BAD EDUCATION
The London-based Arabic daily Al Hayat newspaper reported on May 30 that an Egyptian parliamentary member by the name of Hamdi Hassan had demanded an immediate investigation into the Spring visit of First Lady Laura Bush to a primary school in Alexandria, Egypt. The befuddled parlamentarian offered that the Education Department, in preparing for visit for the First Lady, replaced the entire administration and student body of the school in order to present a better face to the visiting librarian-turned-dignitary.
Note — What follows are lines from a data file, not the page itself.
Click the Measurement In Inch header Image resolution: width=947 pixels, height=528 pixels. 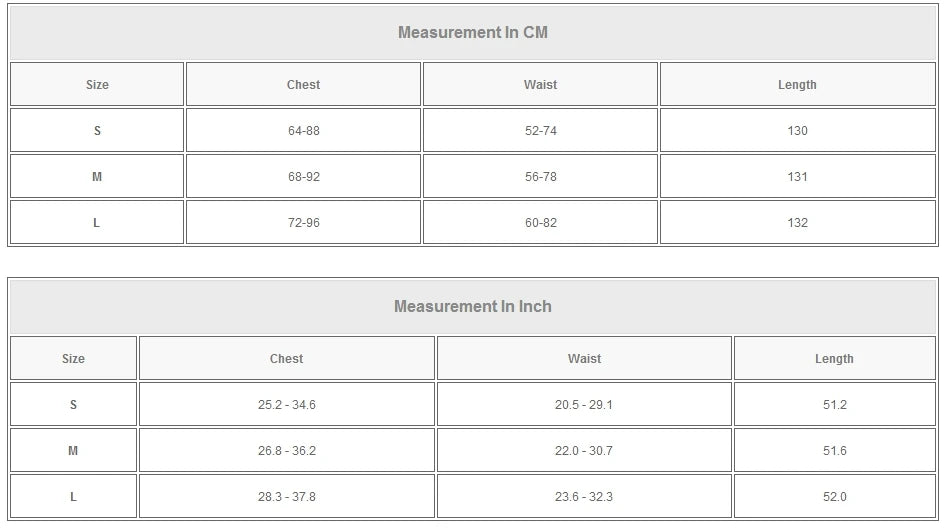(472, 306)
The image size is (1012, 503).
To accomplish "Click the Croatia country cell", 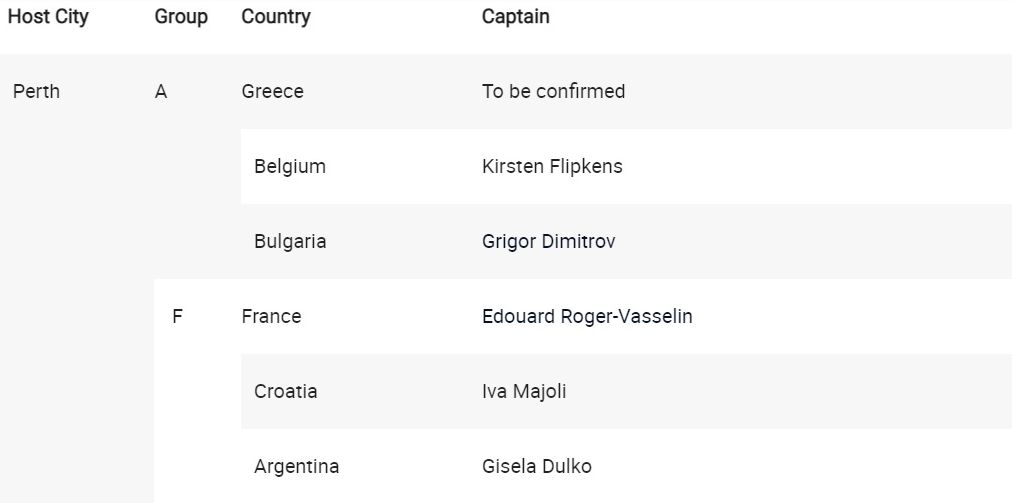I will click(285, 391).
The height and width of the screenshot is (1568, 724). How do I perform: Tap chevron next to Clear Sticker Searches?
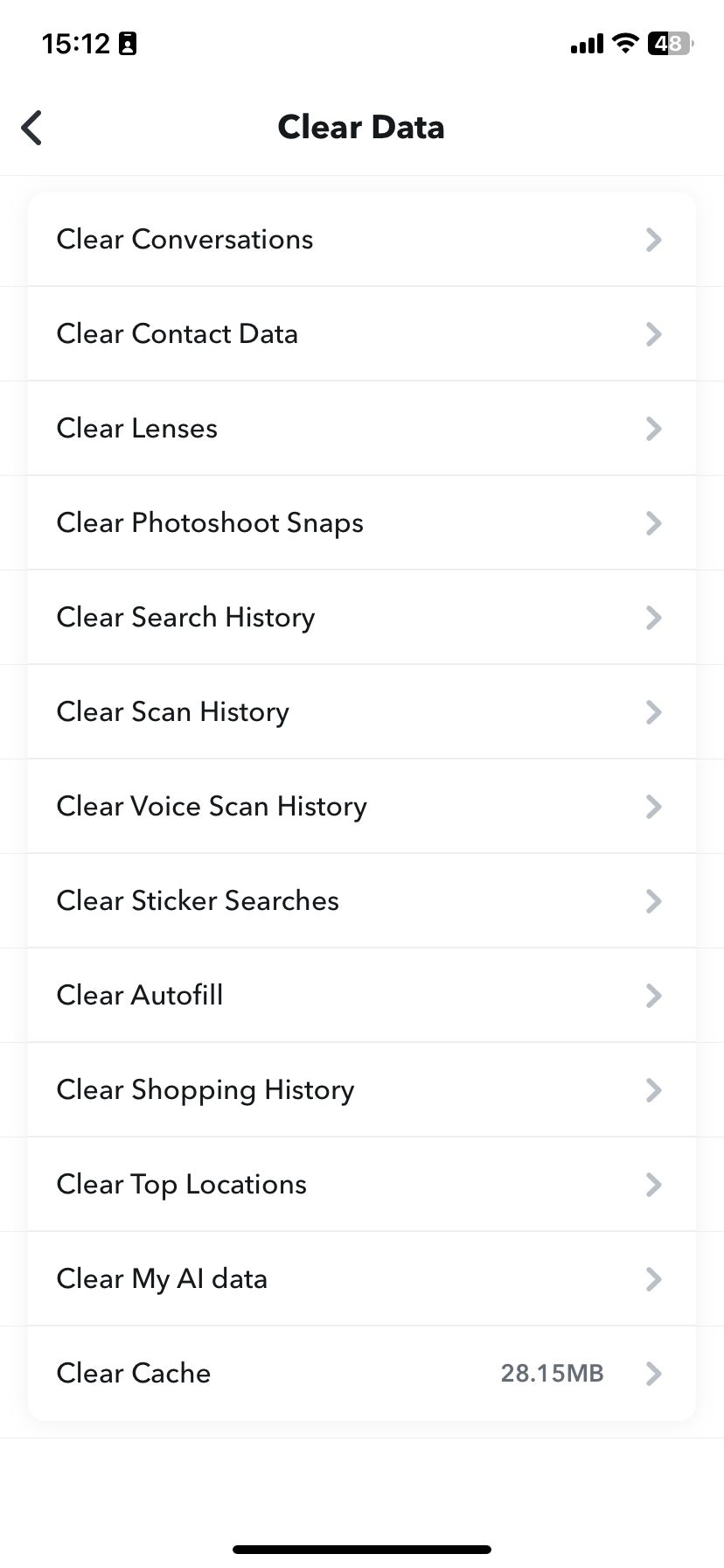653,901
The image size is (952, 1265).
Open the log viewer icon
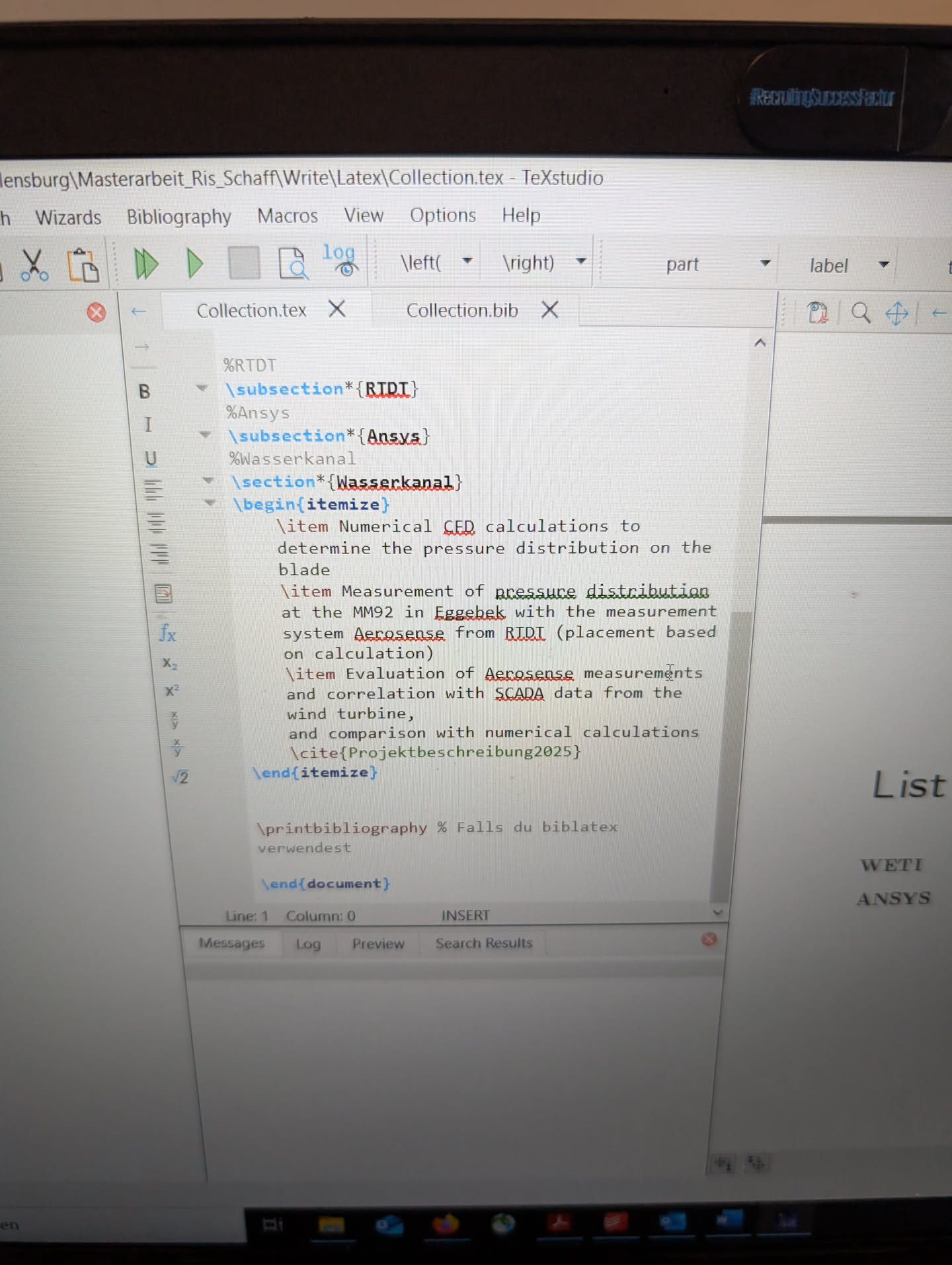pos(340,261)
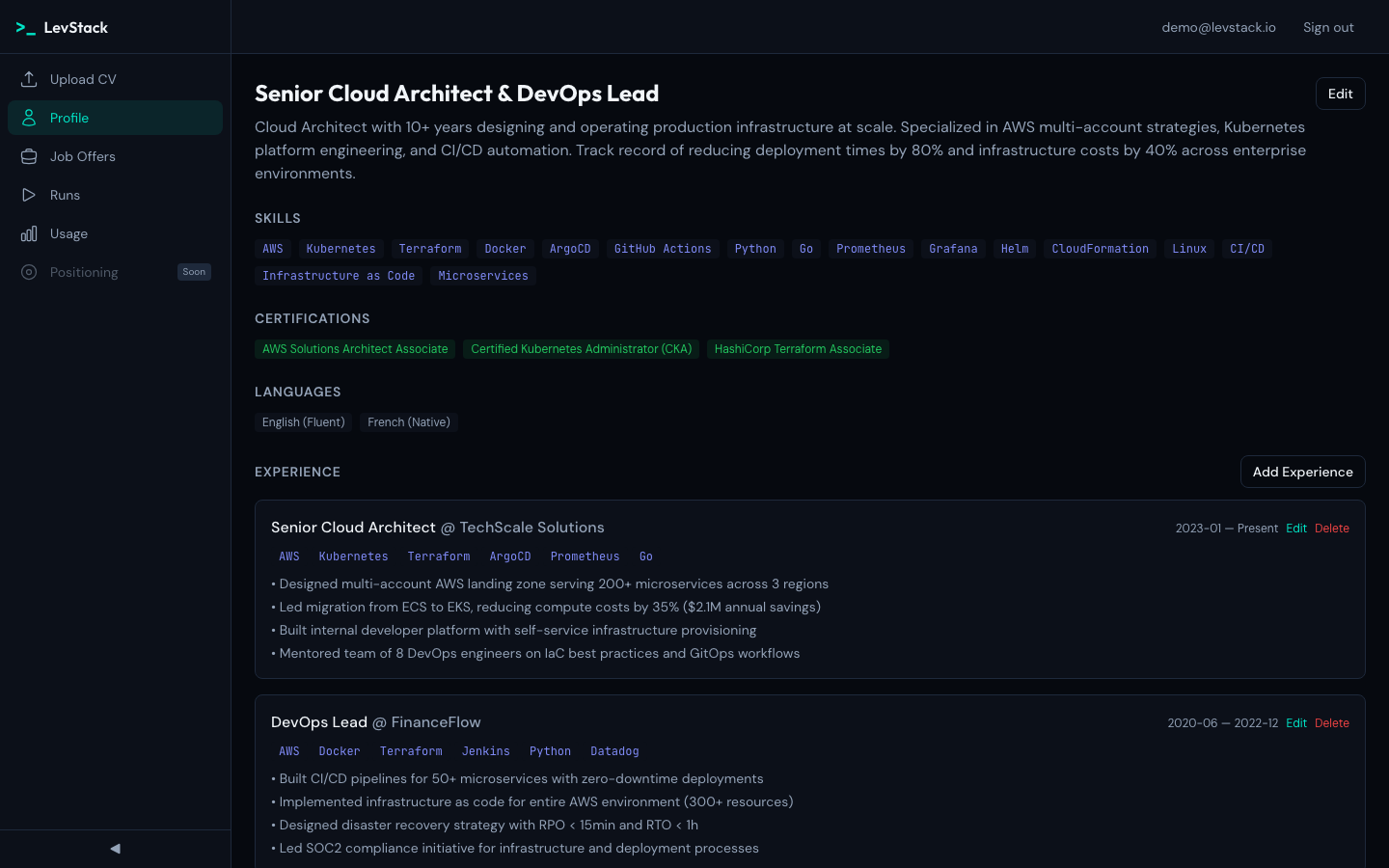Viewport: 1389px width, 868px height.
Task: Click the Runs play icon
Action: click(30, 194)
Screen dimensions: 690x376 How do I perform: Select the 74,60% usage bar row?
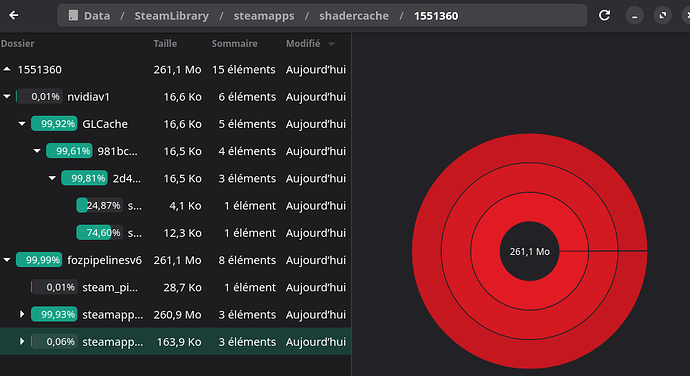click(175, 233)
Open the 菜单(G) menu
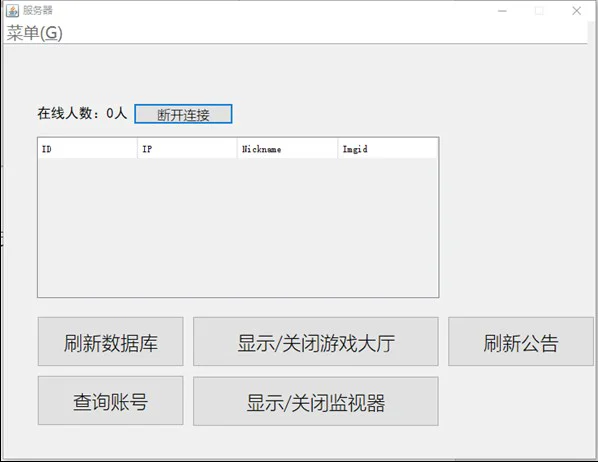This screenshot has width=598, height=462. coord(34,33)
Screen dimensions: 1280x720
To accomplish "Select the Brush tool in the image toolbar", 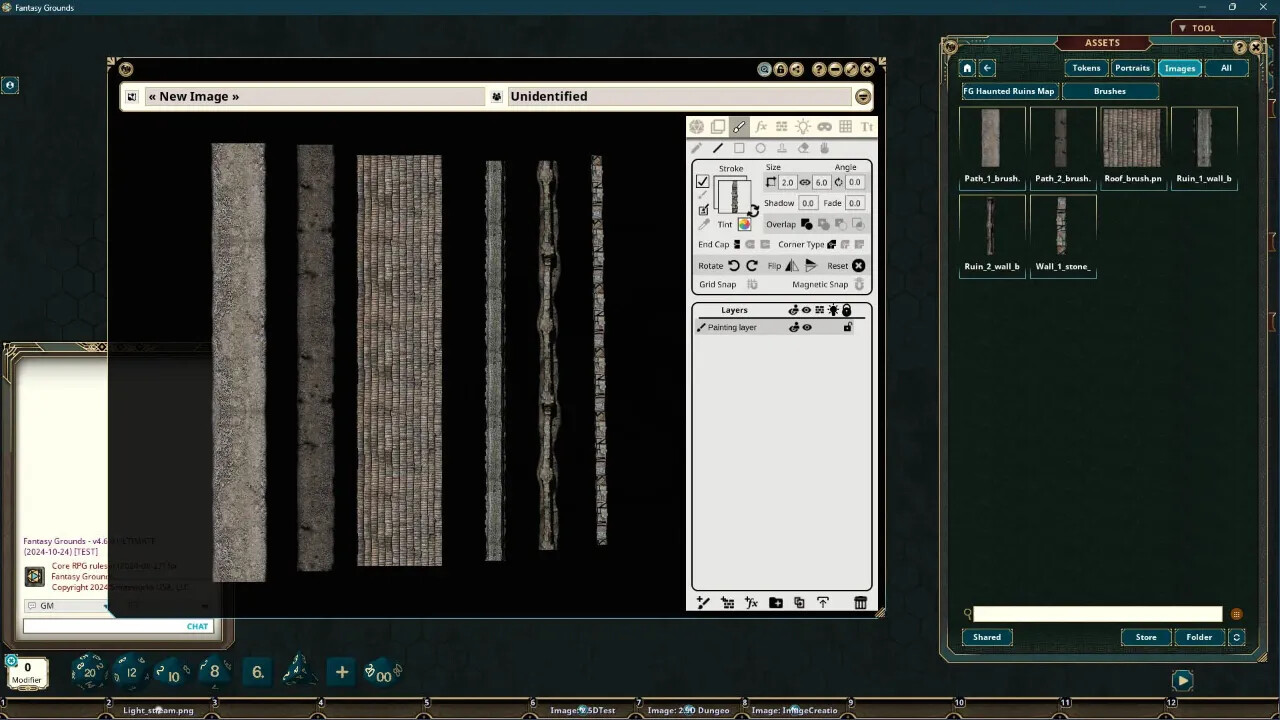I will coord(738,127).
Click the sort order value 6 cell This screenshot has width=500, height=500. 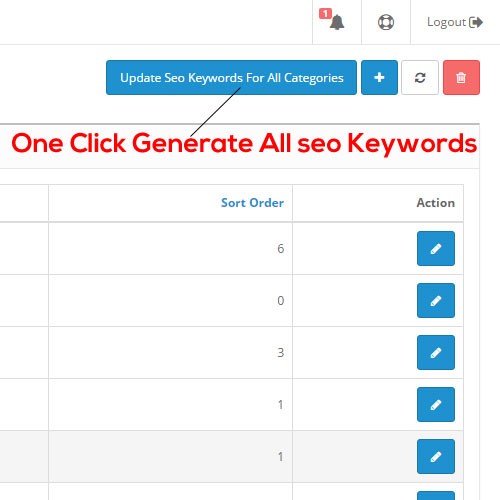(171, 248)
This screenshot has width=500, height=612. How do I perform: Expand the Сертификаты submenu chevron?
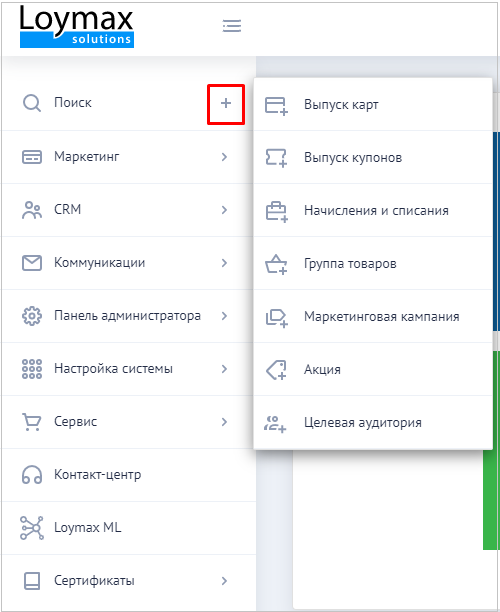(224, 581)
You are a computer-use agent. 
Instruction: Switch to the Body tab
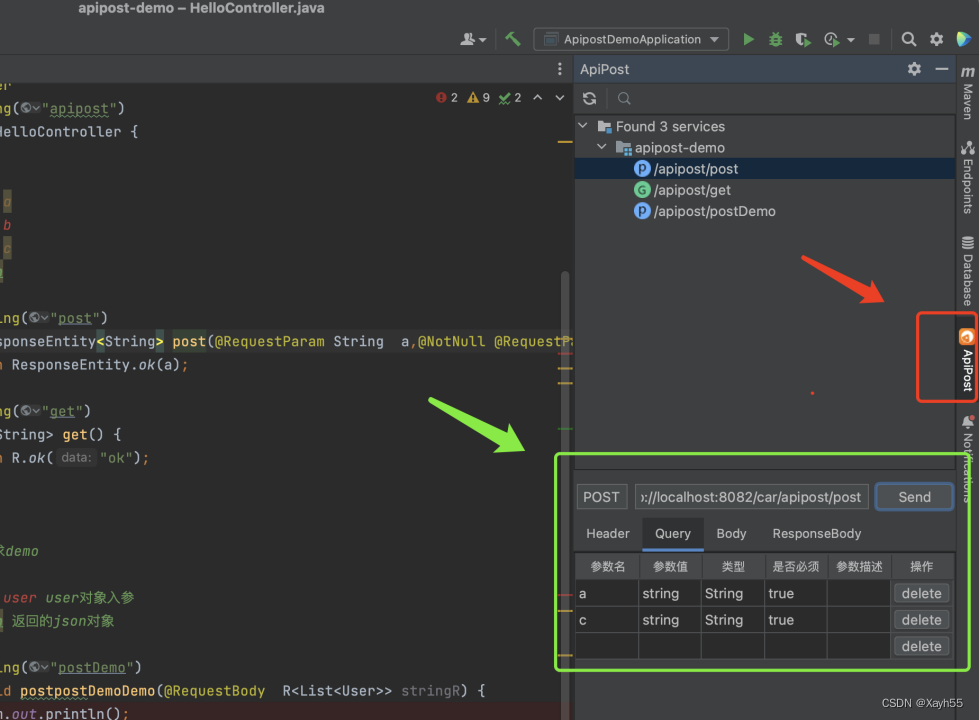tap(731, 533)
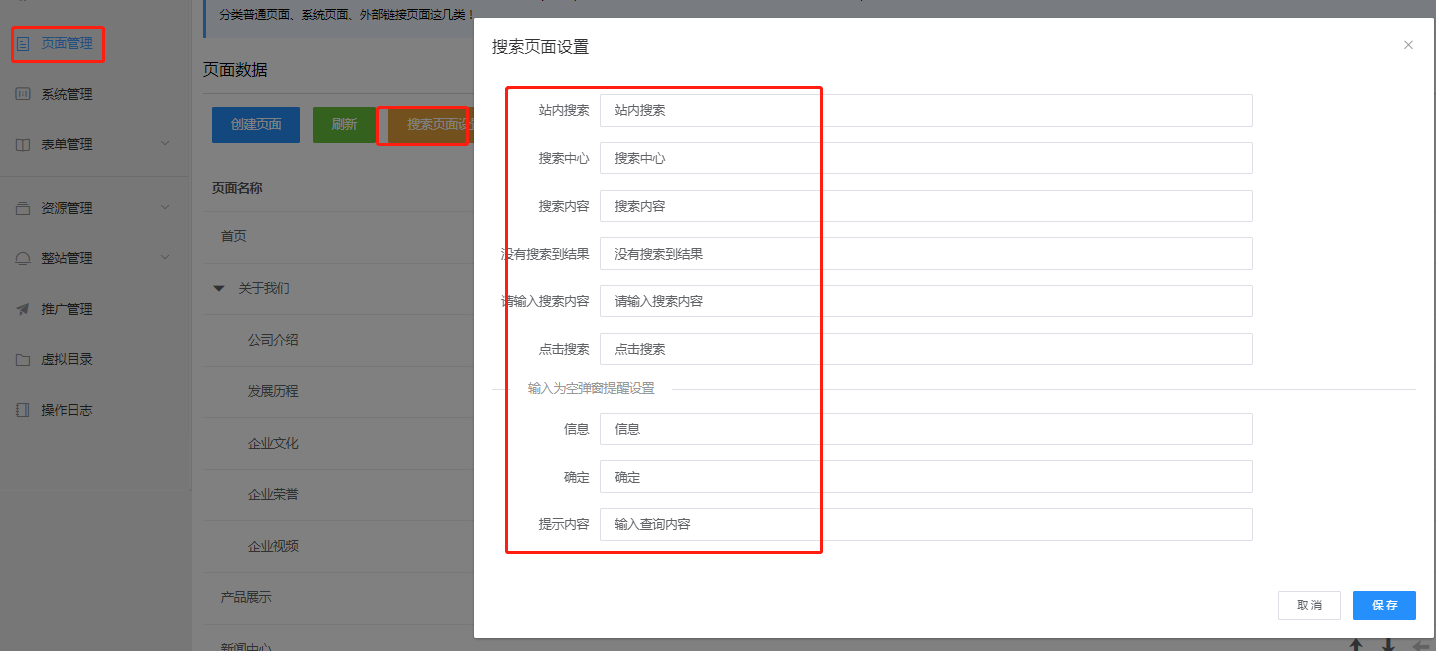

In his official investigation request, Hassan wrote that the department had “ordered the teachers and students to stay home, and prepared alternatives for them. The Department ordered the administrators and teachers of another distinguished school to be prepared and brought them to Um-Al-Qura school to perform the show.” He continued, “this trick was not noticed by Mrs. Laura and her intelligence bodies. But what would have been the case had she found out?” He added, “It seems that the appearance of the school’s original administrators and students would not have been appreciated by the US First Lady, as she would have seen poor faces obviously suffering malnutrition. Thus, Egyptian officials wanted her to see instead administrators and children who looked better to prove that they have benefited from the traces of the generous US aid aimed at developing schools and the education system.”
Egypt marked the tail end of the First Lady’s Middle East tour.
WEB SHRINE
Visiting Iran’s holiest pilgrimage site just became easier, care of a new website that gets you there in virtual fashion. Log on to www.aqrazavi.org and you too can be a pilgrim without the crowds, the worrisome cafeteria food and all of that needless weeping. With a simple click, devoted Shias from Najaf to North Carolina can recreate the high that comes from entering the tomb of Imam Reza in the northeastern city of Mashaad — and all from the comfort of their home, office or nearest internet cafe. Says the supervisor of the site: “It is for those impatient Shias who want to feel permanently connected to the eighth Imam.”
NON, JE NE REGRETTE RIEN
French intellectuals, historians and Arab communities came out in force in April to protest against a new law requiring school history teachers to focus on the “positive aspects” of French colonialism. As reported by the Guardian, the Law of February 23, 2005, as it is known, was intended to recognize the contribution of the “harkis:” Algerians who fought alongside France’s colonial troops in their country’s war of independence, before being abandoned to a grizzly fate when the French withdrew. MPs with close ties to Algerians who settled in France slipped through an amendment to the bill one Friday afternoon, which went unnoticed for some weeks; it reads: “School courses should recognize in particular the positive role of the French presence overseas, notably in north Africa.” By this, we can assume they mean more than Algiers’s bonne patisseries.
More than a thousand intellectuals signed a petition, attempting to get the law repealed, but they are yet to have a motion tabled in Parliament. Claude Liauzu, a colonial history professor at the University of Paris VII, told Bidoun, “It’s impossible for the government to apply the law — the opposition is very strong, and a lot of teachers have decided that they will not respect this loi scélérate (nefarious law).” Of course, for many of the secularist filmmakers, academics and others that joined the campaign, it’s the precedent being set by the government wading into the muddy, subjective waters of history that’s particularly disturbing. While it’s too early to get an idea of the law’s impact on textbooks or the classroom, for any Le Pen groupies, the sanction remains gold dust.